L’évangile de Matthieu est paradoxal. Reconnu comme le plus juif et le plus particulariste, il s’ouvre tout de même très tôt aux autres nations. Notons la présence d’étrangères dans la généalogie, la visite des mages, le centurion, la cananéenne. L’annonce de la bonne nouvelle aux nations païennes est souvent mentionnée. L’identité juive est questionnée en profondeur. Elle n’est plus définie par une appartenance ethnique, par le sang, par un droit à la terre ou par une élection.
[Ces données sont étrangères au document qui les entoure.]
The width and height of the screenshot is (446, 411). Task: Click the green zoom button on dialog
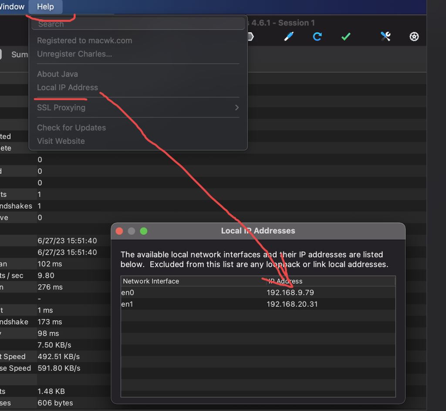pos(144,231)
C’est la reconnaissance de Jésus comme messie qui fonde à présent l’identité du croyant, devenant de ce fait disciple. Ceux qui croient en Christ, deviennent membres de la communauté (l’Église). Dans le texte du jugement dernier en Matthieu 25, 31-46, l’étranger désigne Jésus et à travers lui, le disciple. A l’image de son maître, le disciple doit se comprendre comme un étranger et un petit ; quelqu’un rejeté par le monde, qui ne peut rien de lui-même mais doit apprendre à ne compter que sur le secours de Dieu.

 

La double citoyenneté du croyant : citoyen et en même temps étranger et voyageur

Dans d’autres écrits et traditions (paulinienne ou johannique), il y a l’idée, qu’en Christ, le chrétien reçoit une nouvelle identité qui relative toutes ses identités précédentes (religieuse, nationale ou culturelle). D’un côté le croyant devient désormais citoyen de la maison de Dieu ou du royaume (citoyenneté spirituelle et éternelle), de l’autre, il est pour le moment tout de même appelé à se conformer aux usages du monde dans lequel il est de passage (citoyenneté temporelle). L’évangile de Jean dirait qu’il est dans ce monde sans être de ce monde. Il y a toujours cette tension à l’oeuvre dans l’existence du croyant : en Christ, tous les chrétiens sont citoyens du ciel et étranger dans ce monde. Au sein de la société, les différences religieuses, culturelles et ethniques demeurent et le chrétien ne peut simplement les ignorer. Si le chrétien se considère comme un étranger dans un pays d’accueil, il doit y respecter les règles en vigueur tant qu’elles ne contredisent pas le témoignage qu’il rend à Jésus-Christ.

 

Conclusions : Le NT ne dit rien au sujet de l’attitude à avoir vis-à-vis de l’étranger. Pourtant le statut particulier du chrétien pourrait l’aider à mieux le comprendre. C’est la foi au Christ seule qui fait du croyant un citoyen du royaume par -delà toutes les distinctions (race, culture, sang, terre) et en même temps, en fait un étranger dans ce monde (jusqu’à quel degré ?) On peut se demander si cette accentuation sur l’étrangeté du chrétien par rapport au monde ne s’est pas renforcée dans certains écrits et si elle n’a pas contribué à une certaine abdication du Chrétien en ce qui concerne la politique et le social. Ce n’est donc pas le monde (temporaire) qui va fournir au chrétien son identité, il l’a déjà reçu en Christ, elle n’est pas terrestre. Pour cette raison, le chrétien ne devrait pas considérer l’étranger comme un danger pour son identité. Si le chrétien est étranger dans ce monde, il peut essayer de comprendre ce que ressent l’immigré hors de sa patrie. En même temps, il existe des lois dans le pays d’accueil, lesquelles impliquent, pour l’étranger comme pour l’autochtone, des droits et des devoirs.

 

Sources : Eglise Réformée de France. Eglise en débats. Etrangers, étrangers. Les bergers et les Mages, N° 2.